Белый хакер поблагодарил Arbitrium за вознаграждение в 400 ETH, но отметил, что за найденную им уязвимость полагается максимальное вознаграждение в размере почти 1500 ETH (около 2 млн долларов).
Хакер, известный в Twitter под ником Riptide, обнаружил ошибку в коде моста, соединяющего Ethereum и Arbitrum Nitro, и получил за это вознаграждение в размере 400 ETH.
Riptide обнаружил место в программе, где злоумышленник мог бы установить свой собственный адрес для приема всех входящих депозитов в ETH.

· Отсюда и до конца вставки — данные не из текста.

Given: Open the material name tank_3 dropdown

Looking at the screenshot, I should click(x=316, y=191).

«Мы могли либо выборочно нацелиться на крупные депозиты ETH, чтобы оставаться незамеченными в течение более длительного периода времени, либо перехватывать каждый депозит, проходящий через мост, либо ждать и просто опережать следующий крупный депозит ETH», - написал программист на Medium.

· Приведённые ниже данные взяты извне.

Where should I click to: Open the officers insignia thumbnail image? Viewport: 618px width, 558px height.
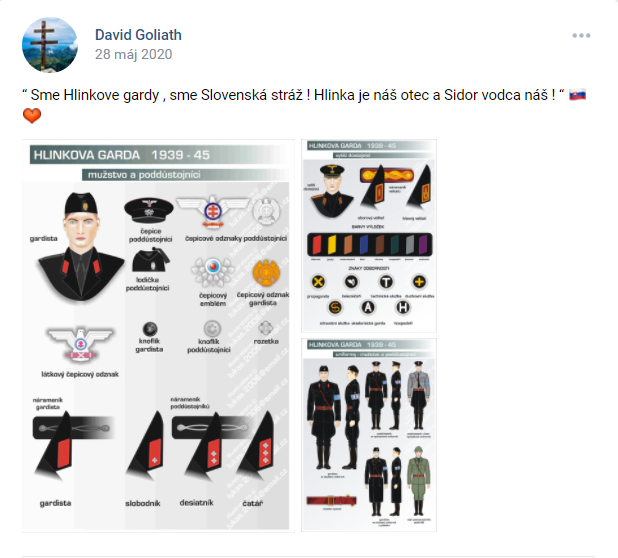click(x=369, y=236)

Взлом потенциально мог бы принести злоумышленнику десятки или даже сотни миллионов ETH. Самый большой депозит, зарегистрированный в контракте, который мог быть украден, составлял 168 тыс. ETH (около 225 млн. долларов), не говоря о нескольких других, размером от 1000 до 5000 ETH, отправленных в течение 24 часов.
Arbitrum - это решение второго уровня для Ethereum, объединяющее партии транзакций перед отправкой их в сеть Ethereum с целью минимизации перегруженности сети и экономии на комиссиях. 31 августа был запущен Arbitrum Nitro - обновление, которое упрощает взаимодействия между Arbitrum и Ethereum.
В этом году уже зафиксировано несколько взломов кроссчейн-мостов. В июне с моста Horizon было похищено 100 млн долларов, а в августе с моста Nomad было выведено 190 млн долларов из-за уязвимостей в коде.